_PROVIDED ENTRIES_
#####

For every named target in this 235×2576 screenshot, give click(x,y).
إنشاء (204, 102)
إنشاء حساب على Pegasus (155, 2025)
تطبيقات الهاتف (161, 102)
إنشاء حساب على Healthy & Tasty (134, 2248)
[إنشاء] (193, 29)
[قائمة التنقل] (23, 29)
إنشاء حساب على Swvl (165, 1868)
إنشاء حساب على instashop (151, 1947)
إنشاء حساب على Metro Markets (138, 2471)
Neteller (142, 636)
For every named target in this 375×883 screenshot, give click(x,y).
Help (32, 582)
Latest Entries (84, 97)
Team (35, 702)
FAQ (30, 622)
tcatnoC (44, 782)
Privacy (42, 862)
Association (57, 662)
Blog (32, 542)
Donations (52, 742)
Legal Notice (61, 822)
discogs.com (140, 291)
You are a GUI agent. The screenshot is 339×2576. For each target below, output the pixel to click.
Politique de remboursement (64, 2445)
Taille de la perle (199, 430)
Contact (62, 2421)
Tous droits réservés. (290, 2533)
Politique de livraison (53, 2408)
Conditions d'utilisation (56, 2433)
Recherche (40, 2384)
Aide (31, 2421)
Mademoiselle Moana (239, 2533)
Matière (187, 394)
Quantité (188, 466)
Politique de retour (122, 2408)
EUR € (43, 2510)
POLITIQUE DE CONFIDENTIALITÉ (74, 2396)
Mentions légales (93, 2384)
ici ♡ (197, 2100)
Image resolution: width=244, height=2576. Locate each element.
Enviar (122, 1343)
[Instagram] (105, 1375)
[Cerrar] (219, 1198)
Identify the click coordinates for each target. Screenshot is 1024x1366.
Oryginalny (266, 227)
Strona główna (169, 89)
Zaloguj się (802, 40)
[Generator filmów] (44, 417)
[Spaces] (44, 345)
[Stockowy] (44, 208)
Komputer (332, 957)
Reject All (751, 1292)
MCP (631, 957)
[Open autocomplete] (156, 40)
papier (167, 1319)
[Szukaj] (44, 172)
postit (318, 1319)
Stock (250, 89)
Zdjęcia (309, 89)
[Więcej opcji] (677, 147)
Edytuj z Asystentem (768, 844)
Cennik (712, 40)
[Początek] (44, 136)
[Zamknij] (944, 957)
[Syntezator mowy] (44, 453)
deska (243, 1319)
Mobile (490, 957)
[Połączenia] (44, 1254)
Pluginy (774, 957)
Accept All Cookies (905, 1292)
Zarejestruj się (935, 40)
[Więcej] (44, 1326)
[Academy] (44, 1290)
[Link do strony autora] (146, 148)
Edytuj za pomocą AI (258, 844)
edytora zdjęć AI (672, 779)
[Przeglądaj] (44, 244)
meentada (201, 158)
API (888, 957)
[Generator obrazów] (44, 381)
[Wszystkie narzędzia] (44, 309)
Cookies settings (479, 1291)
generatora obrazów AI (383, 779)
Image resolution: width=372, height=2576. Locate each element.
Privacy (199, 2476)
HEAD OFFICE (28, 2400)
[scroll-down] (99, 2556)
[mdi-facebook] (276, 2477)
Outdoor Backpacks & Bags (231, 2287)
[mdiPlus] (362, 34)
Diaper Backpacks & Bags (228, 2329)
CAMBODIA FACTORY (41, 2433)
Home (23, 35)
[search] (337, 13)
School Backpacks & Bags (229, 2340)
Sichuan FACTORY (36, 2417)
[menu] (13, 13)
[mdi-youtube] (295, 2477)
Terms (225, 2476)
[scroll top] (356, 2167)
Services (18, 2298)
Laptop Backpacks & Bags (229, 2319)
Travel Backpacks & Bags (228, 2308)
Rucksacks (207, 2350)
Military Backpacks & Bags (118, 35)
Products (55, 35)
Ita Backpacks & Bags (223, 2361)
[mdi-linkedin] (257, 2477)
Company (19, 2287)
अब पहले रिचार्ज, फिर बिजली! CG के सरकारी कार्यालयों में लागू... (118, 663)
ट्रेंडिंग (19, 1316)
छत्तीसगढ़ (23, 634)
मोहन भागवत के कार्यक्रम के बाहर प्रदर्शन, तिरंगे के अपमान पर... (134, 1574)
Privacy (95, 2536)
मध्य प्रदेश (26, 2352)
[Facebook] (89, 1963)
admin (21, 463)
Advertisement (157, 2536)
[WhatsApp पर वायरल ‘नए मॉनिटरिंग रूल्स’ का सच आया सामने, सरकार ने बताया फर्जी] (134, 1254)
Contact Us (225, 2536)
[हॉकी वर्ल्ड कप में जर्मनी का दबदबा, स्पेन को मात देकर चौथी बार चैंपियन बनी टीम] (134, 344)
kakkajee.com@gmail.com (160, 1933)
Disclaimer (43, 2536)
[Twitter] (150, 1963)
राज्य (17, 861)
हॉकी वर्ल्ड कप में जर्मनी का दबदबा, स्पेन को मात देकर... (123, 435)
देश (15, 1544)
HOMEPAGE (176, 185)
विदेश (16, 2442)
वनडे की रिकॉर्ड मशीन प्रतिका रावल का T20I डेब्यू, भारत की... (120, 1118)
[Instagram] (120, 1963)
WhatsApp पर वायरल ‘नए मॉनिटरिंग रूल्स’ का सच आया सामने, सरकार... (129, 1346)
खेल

#####

_EXERCISE GOAL_
Your task is to return each line of the data above that contains the string "every".

_RESPONSE TO THIS EXERCISE_
For every named target in this 235×2576 screenshot, give click(x,y).
For every named target in this 375×883 screenshot, give click(x,y).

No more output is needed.